Please reproduce the line containing "You are a GUI" and every line after it in the records below, exactly and with nothing else.

DATA SUPPLIED Block Start

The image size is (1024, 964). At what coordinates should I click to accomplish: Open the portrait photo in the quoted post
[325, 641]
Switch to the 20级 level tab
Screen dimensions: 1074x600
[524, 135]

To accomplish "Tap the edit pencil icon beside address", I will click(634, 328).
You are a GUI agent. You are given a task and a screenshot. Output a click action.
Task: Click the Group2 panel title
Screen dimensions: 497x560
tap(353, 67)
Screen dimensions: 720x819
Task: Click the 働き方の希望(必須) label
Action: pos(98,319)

DATA SUPPLIED Block End

## ANSWER SPACE:
You are a GUI agent. You are given a task and a screenshot. Output a click action.
Task: Click the Group2 panel title
Screen dimensions: 497x560
tap(353, 67)
Screen dimensions: 720x819
Task: Click the 働き方の希望(必須) label
Action: pos(98,319)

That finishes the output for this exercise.